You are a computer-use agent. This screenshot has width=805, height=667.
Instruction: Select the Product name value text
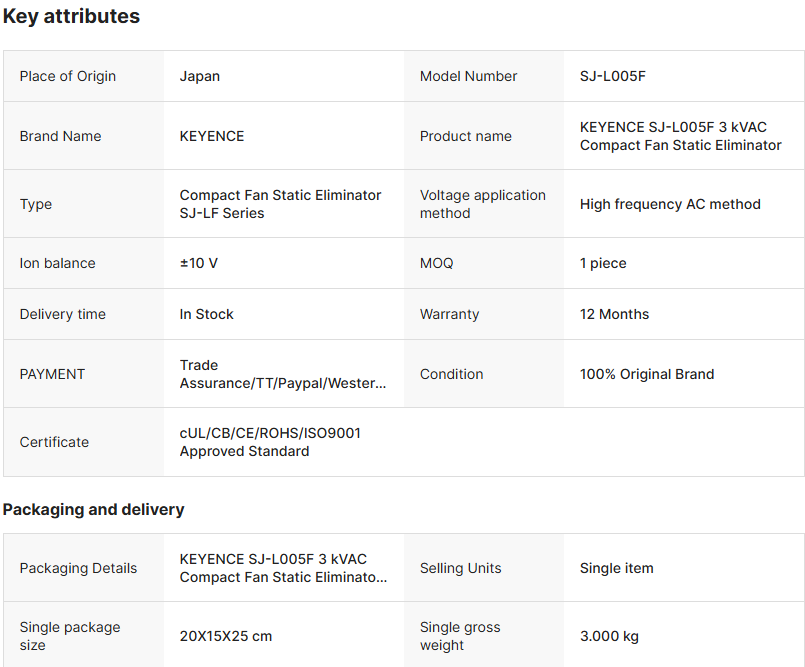pyautogui.click(x=680, y=136)

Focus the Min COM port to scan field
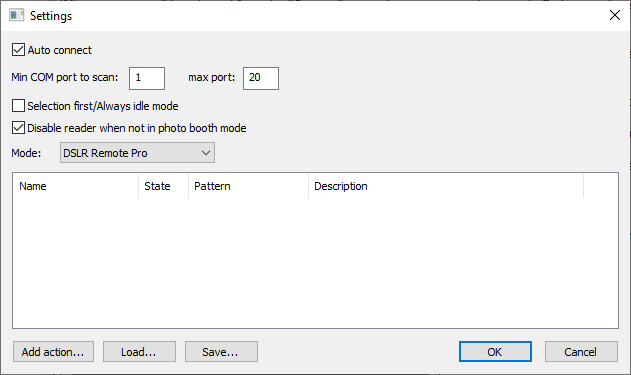[147, 78]
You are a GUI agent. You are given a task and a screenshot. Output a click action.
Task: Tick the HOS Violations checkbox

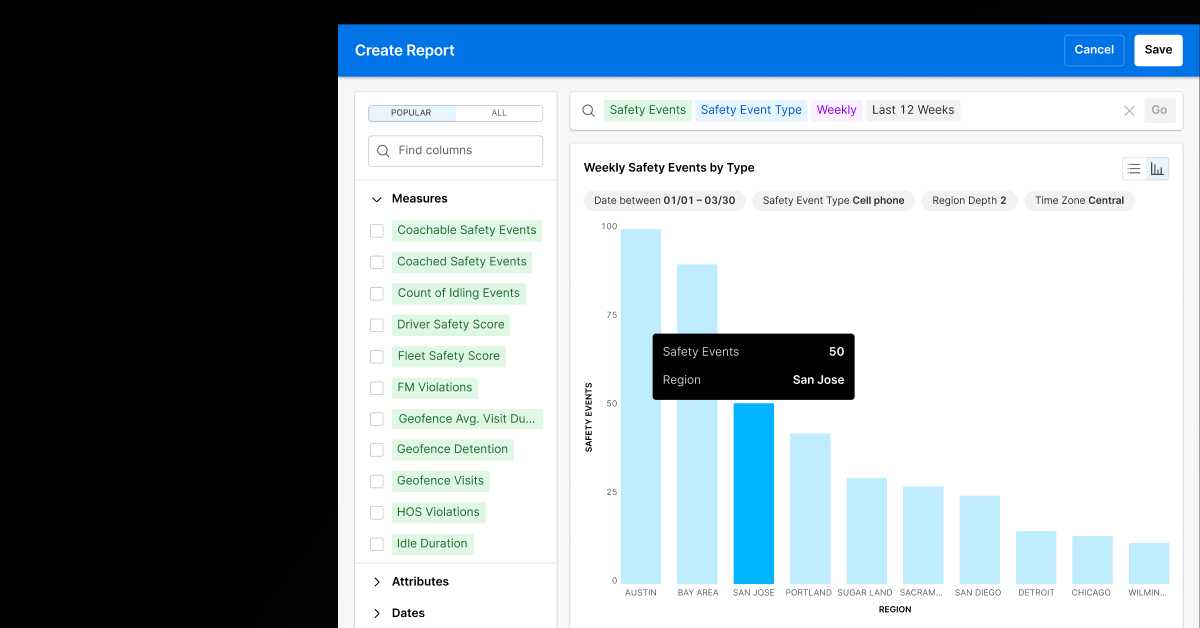[x=377, y=513]
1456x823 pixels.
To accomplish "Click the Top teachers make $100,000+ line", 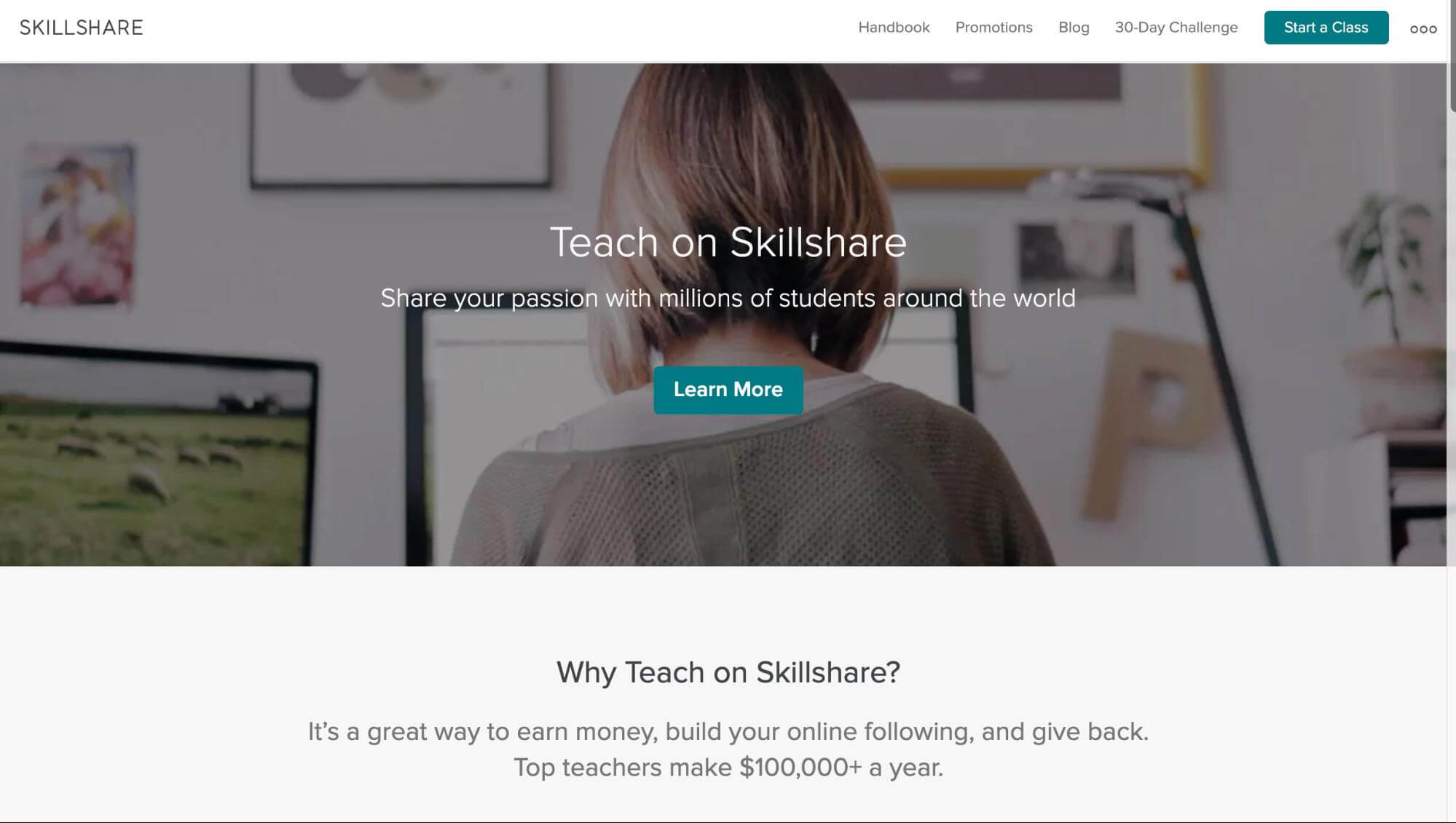I will 728,768.
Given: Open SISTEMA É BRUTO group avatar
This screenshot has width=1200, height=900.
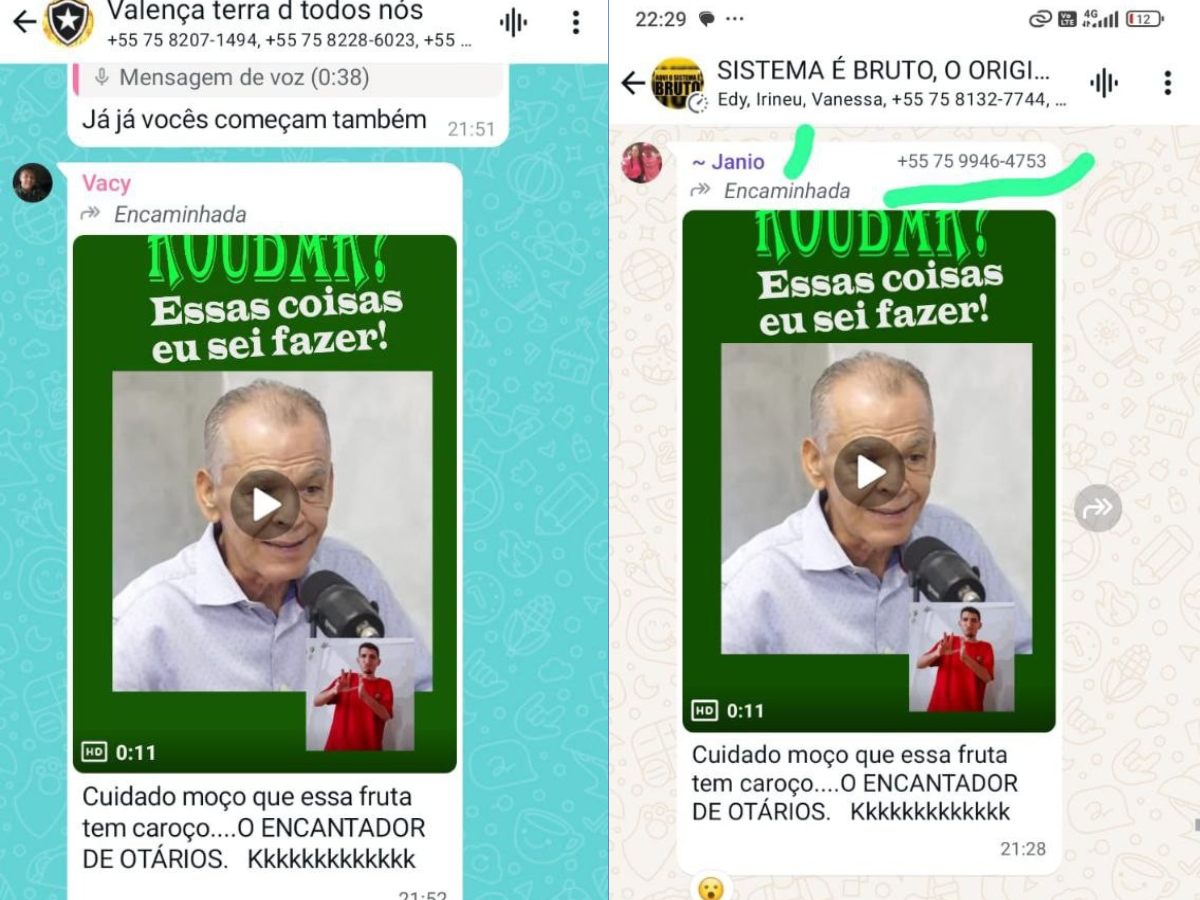Looking at the screenshot, I should [678, 83].
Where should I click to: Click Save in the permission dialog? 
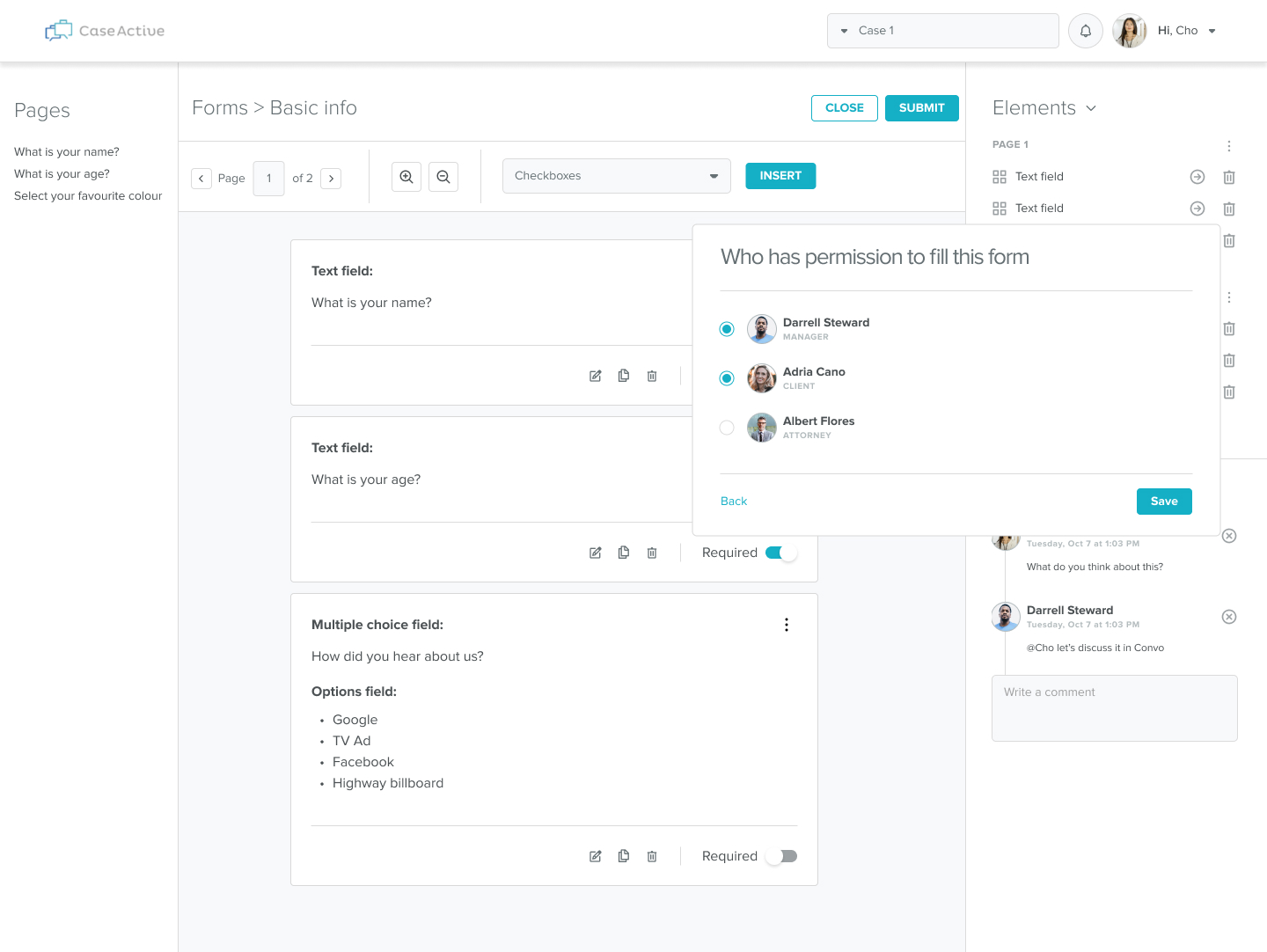point(1164,502)
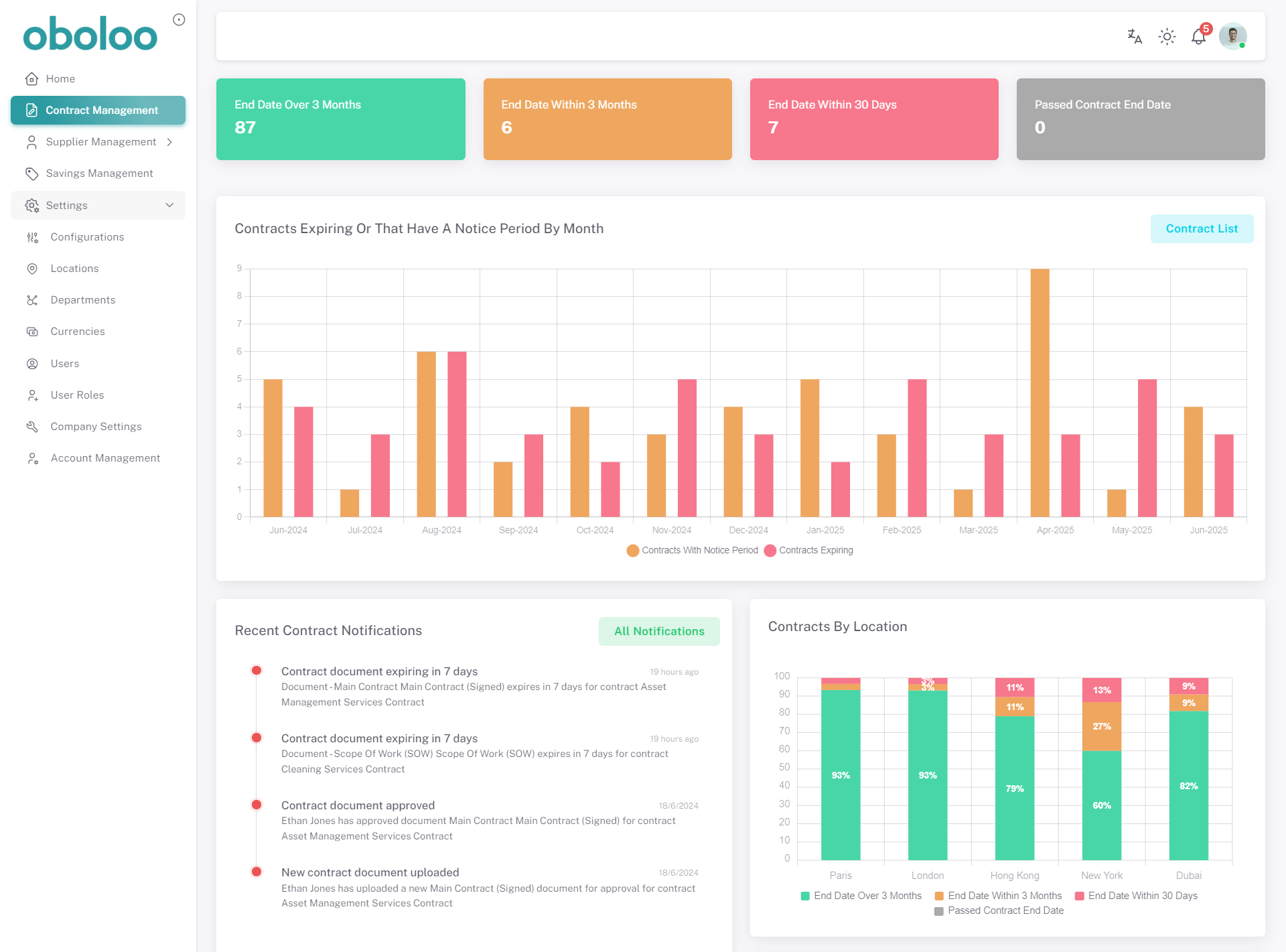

= = = = =

All lines from the line with "Where should I" through the final line of the listing are to be printed exactly, both ends included; the pictures are not.

Where should I click to: Click Save in the permission dialog? 
point(1164,502)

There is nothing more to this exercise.